First things first. The standards are pretty clear here:

Behaviour upon encountering an empty directory is undefined. Ebuilds must not attempt to install an empty directory.

PMS 13.2.2 Empty directories (EAPI 7 version)

What does that mean in practice? It means that if an empty directory is found in the installation image, it may or may not be installed. Or it may be installed, and incidentally removed later (that's the historical Portage behavior!). In any case, you can't rely on either behavior. If you really need a directory to exist once the package is installed, you need to make it non-empty (see: keepdir below). If you really need a directory not to exist, you need to rmdir it from the image.

That said, this behavior does makes sense.
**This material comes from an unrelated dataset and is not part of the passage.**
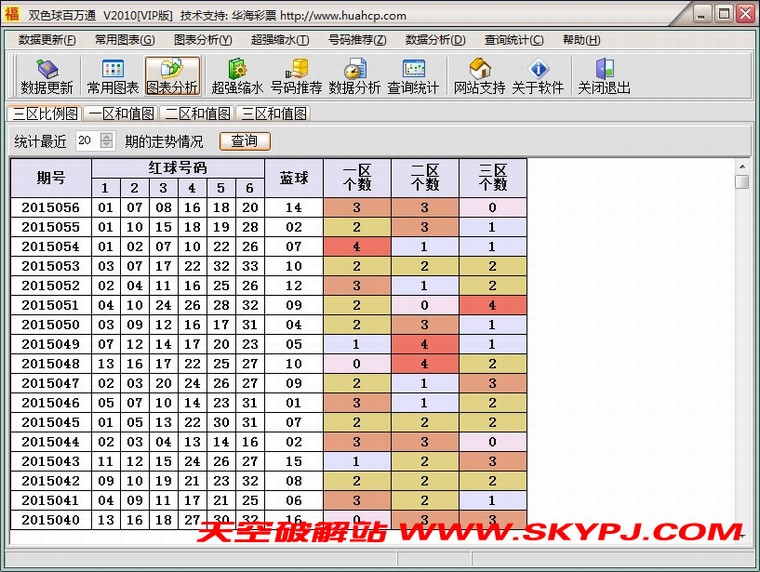This screenshot has width=760, height=572.
Task: Open the 关于软件 info icon
Action: [538, 77]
It guarantees that the Gentoo installation is secured against empty directory pruning tools.

*into

The *into family of functions is used to control install destination for other ebuild helpers. By design, either they or the respective helpers create the install directories as necessary. In other words, you do not need to call dodir when using *into.

dodir

dodir is not really special in any way. It is just a convenient wrapper for install -d that prepends ${ED} to the path. It creates an empty directory the same way the upstream build system would have created it, and if the directory is left empty, it is not guaranteed to be preserved.
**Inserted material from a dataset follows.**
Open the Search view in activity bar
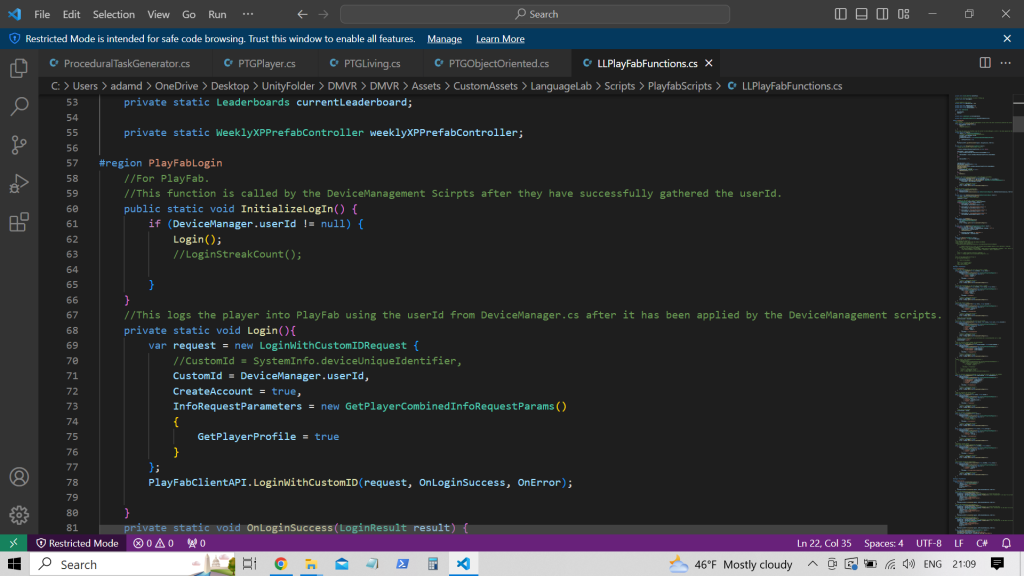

So when do you use it? You use it when you need to create a directory that will not be created otherwise and that will become non-empty at the end of the build process. Example use cases are working around broken build systems (that fail due to non-existing directories but do not create them), and creating directories when you want to manually write to a file there.

src_install() {
    # build system is broken and fails
    # if ${D}/usr/bin does not exist
    dodir /usr/bin
    default

    dodir /etc/foo
    sed -e "s:@libdir@:$(get_libdir):" \
        "${FILESDIR}"/foo.conf.in \
        > "${ED}"/etc/foo/foo.conf || die
}

keepdir

keepdir is the function specifically meant for installing empty directories. It creates the directory, and a keep-file inside it. The directory becomes non-empty, and therefore guaranteed to be installed and preserved. When using keepdir, you do not call dodir as well.
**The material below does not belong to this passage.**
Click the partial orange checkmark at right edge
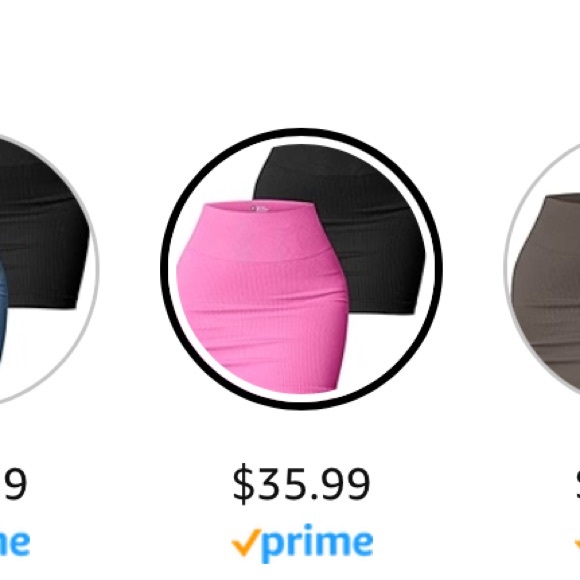Image resolution: width=580 pixels, height=580 pixels. 577,544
Note that actually preserving the empty directories is not always necessary. Sometimes packages are perfectly capable of recreating the directories themselves. However, make sure to verify that the permissions are correct afterwards.

src_install() {
    default

    # install empty directory
    keepdir /var/lib/foo
}

Volatile locations

The keepdir method works fine for persistent locations. However, it will not work correctly in directories such as /run that are volatile or /var/cache that may be subject to wiping by user. On Gentoo, this also includes /var/run (which OpenRC maintainers unilaterally decided to turn into a /run symlink), and /var/lock.

Since the package manager does not handle recreating those directories e.g. after a reboot, something else needs to. There are three common approaches to it, most preferred first:

  1. Application creates all necessary directories at startup.
  2. tmpfiles.d file is installed to create the files at boot.
  3. Init script creates the directories before starting the service (checkpath).

The preferred approach is for applications to create those directories themselves. However, not all applications do that, and not all actually can. For example, applications that are running unprivileged generally can't create those directories.

The second approach is to install a tmpfiles.d file to create (and maintain) the directory. Those files are work both for systemd and OpenRC users (via opentmpfiles) out of the box. The directories are (re-)created at boot, and optionally cleaned up periodically. The ebuild should also use tmpfiles.eclass to trigger directory creation after installing the package.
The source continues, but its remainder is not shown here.